DAP boycotts independent panel, wants Hanif removed

DAP boycotts independent panel, wants Hanif removed

May 12, 2012
Malaysian Insider
 
KUALA LUMPUR, May 12 — The DAP will boycott Putrajaya’s independent panel investigating the Bersih 3.0 violence as long as Tun Hanif Omar remains a member and chairman.

DAP secretary-general Lim Guan Eng (picture) said today Hanif’s presence on the panel was a “clearcut case of conflict of interest” as the former Inspector-General of Police had revealed his opposition towards Bersih.

“The question at hand is not whether he has been fair and impartial before or that he was the former IGP. The fatal flaw was that he had already taken a partisan stand against Bersih by claiming that communist sympathisers were involved,” he said in a statement.

The Penang chief minister stressed that by linking Bersih to communism, Hanif was fighting yesterday’s “long-concluded wars” and that the results of the probe were now a foregone conclusion.

“Following his perverse logic, then Malaysia should not have signed the peace agreement with the Communist Party of Malaya on December 2, 1989,” he said.

Lim said Hanif’s support of Prime Minister Datuk Seri Najib Razak’s allegation that the rally was an attempt to overthrow the government further jeopardised his impartiality.

“In actual fact, by making such wild allegations, he should be a potential witness to the investigation panel rather than be a member,” he said.
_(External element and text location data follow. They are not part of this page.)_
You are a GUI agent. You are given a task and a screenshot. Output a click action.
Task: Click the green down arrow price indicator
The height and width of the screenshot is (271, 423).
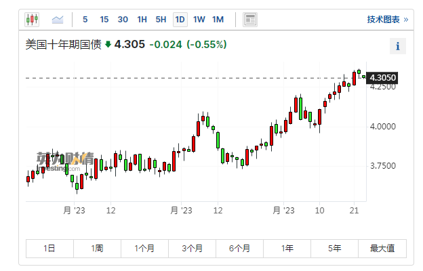pos(108,45)
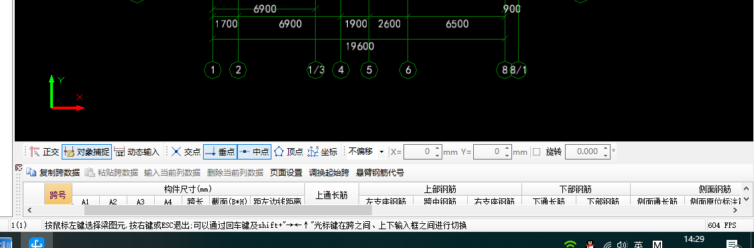Open 页面设置 page settings
The image size is (754, 248).
click(x=286, y=172)
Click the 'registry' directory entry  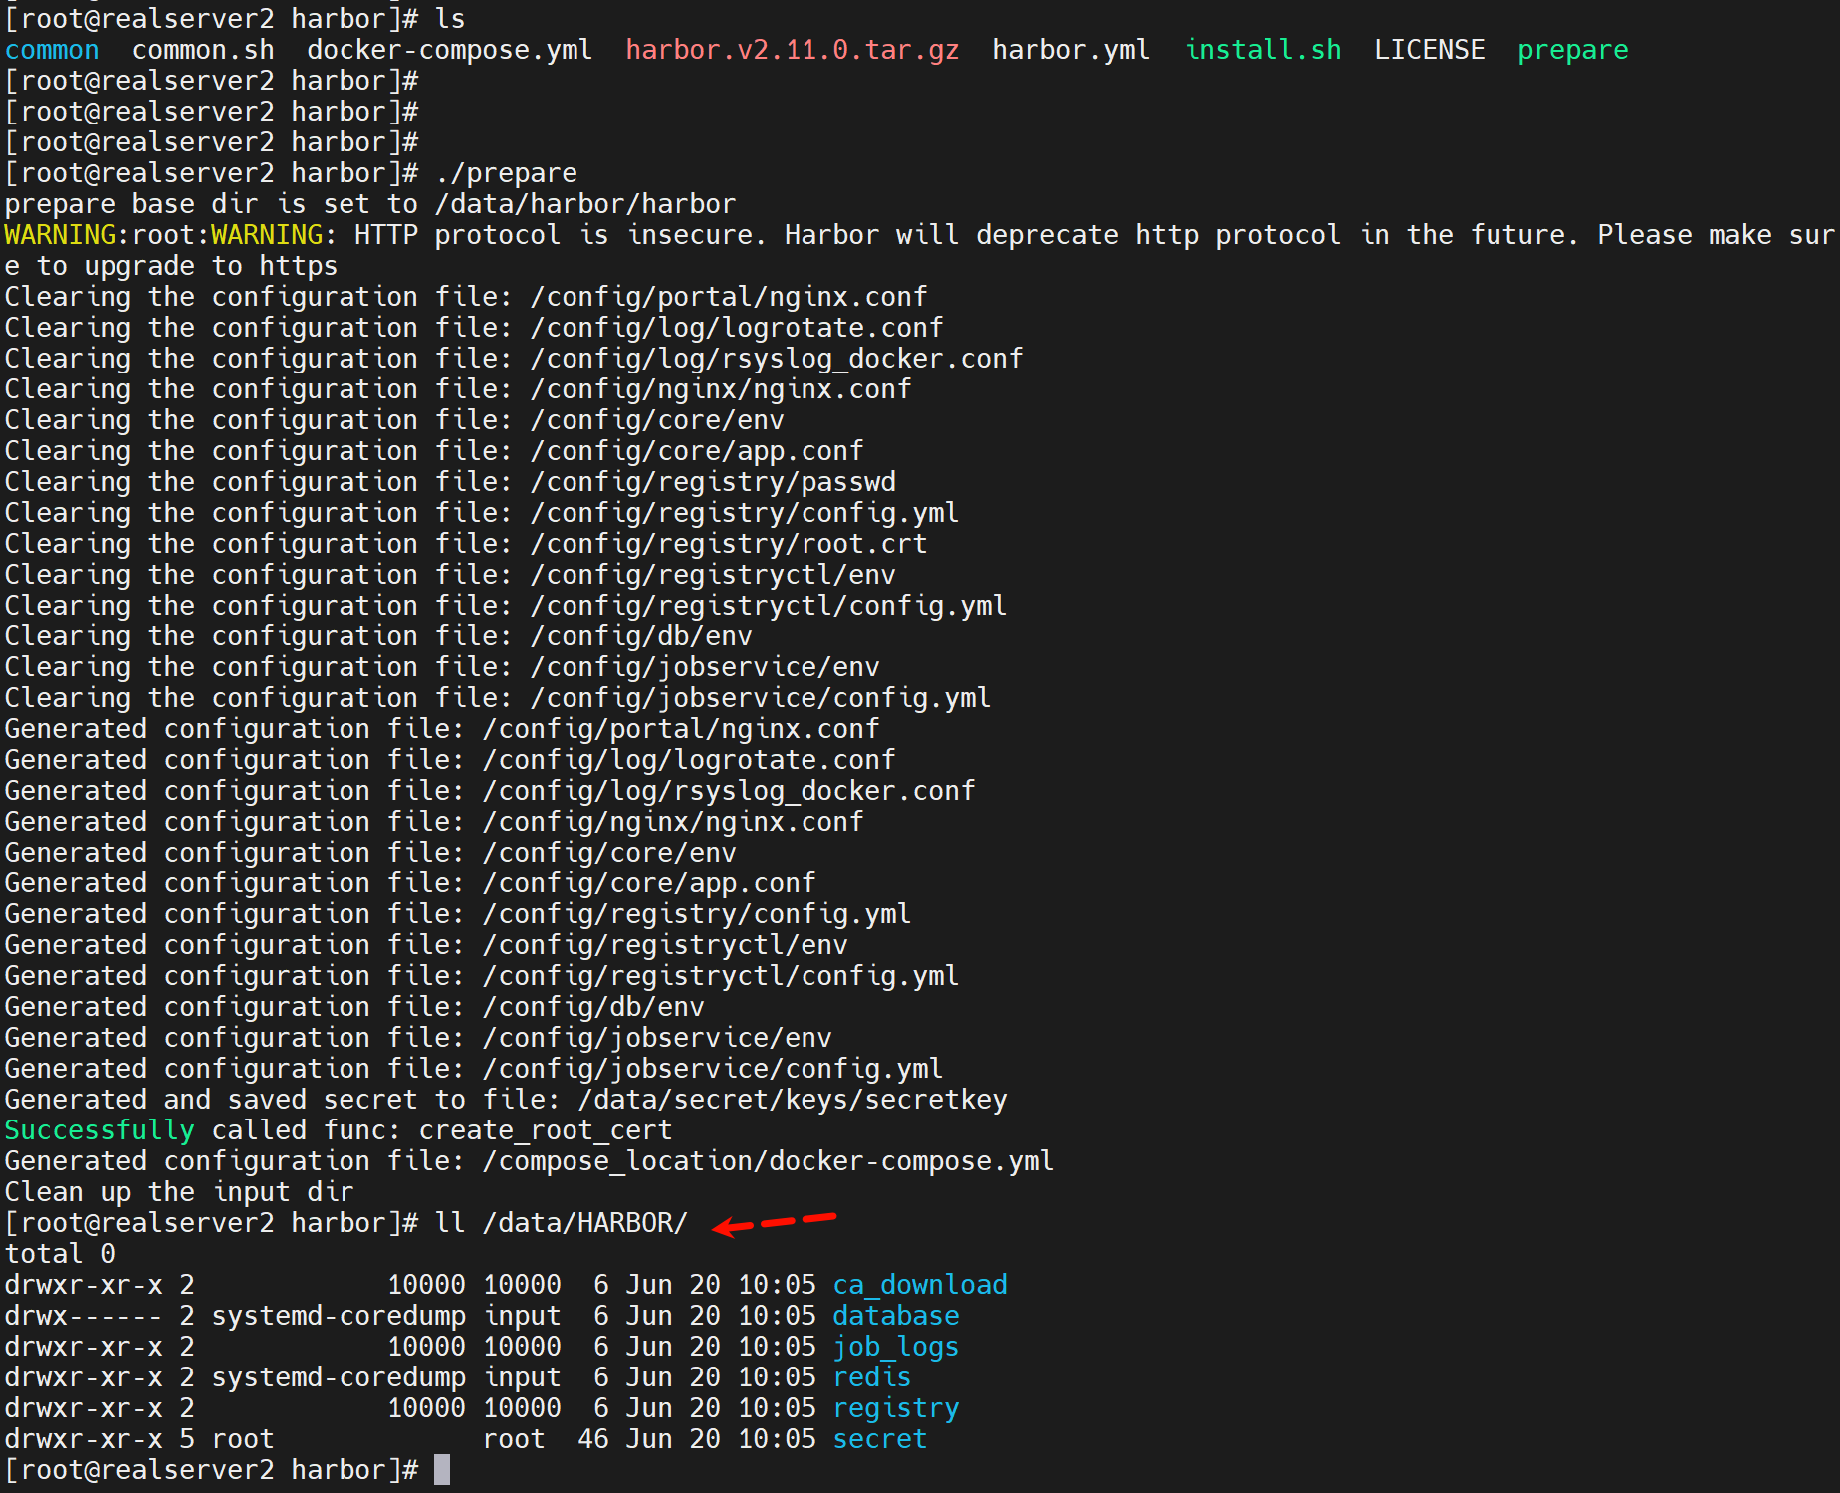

He said the panel would instead be better served by United Nations rapporteur Frank La Rue, who had offered to probe the matter, and his colleague Maina Kiai, as well as the National Human Rights Commission (Suhakam).

He added that DAP also agreed with the Malaysian Bar Council over the independent panel’s lack of legal framework and legal immunity.
“For these reasons and Hanif’s presence in the independent panel... have raised deep public concerns that the investigation will either be a whitewash of police brutality on peaceful demonstrators, a massive cover-up of the sufferings of the victims or a pretext to justify BN’s wild lies that Bersih 3.0 was a coup d’état attempt,” he said.

Yesterday, the Bar Council said the independent panel had no legal standing, adding that Hanif’s anti-Bersih stand should disqualify him from leading the probe.

Bersih similarly dismissed the panel, saying the team led by Hanif would be biased and “nothing more than a glorified task force.”

Najib had pledged last week that “credible, experienced and respectable” individuals would investigate the violence during Bersih’s third rally for free and fair elections that descended into chaos after police clashed with protestors.

But Bersih pointed out in a press statement yesterday that “no indication has been given by the government as to what law will regulate the establishment and functioning of this panel.”

Najib’s choice of the former Inspector-General of Police to head the panel came under immediate fire from the opposition and calls are growing for Hanif, who led the police for two decades since 1974, to recuse himself.

Chaos reigned on the streets of Kuala Lumpur for over four hours after 3pm on April 28 when police fired tear gas and water cannons and chased protesters down the streets to disperse what had initially been a peaceful protest calling for free and fair elections.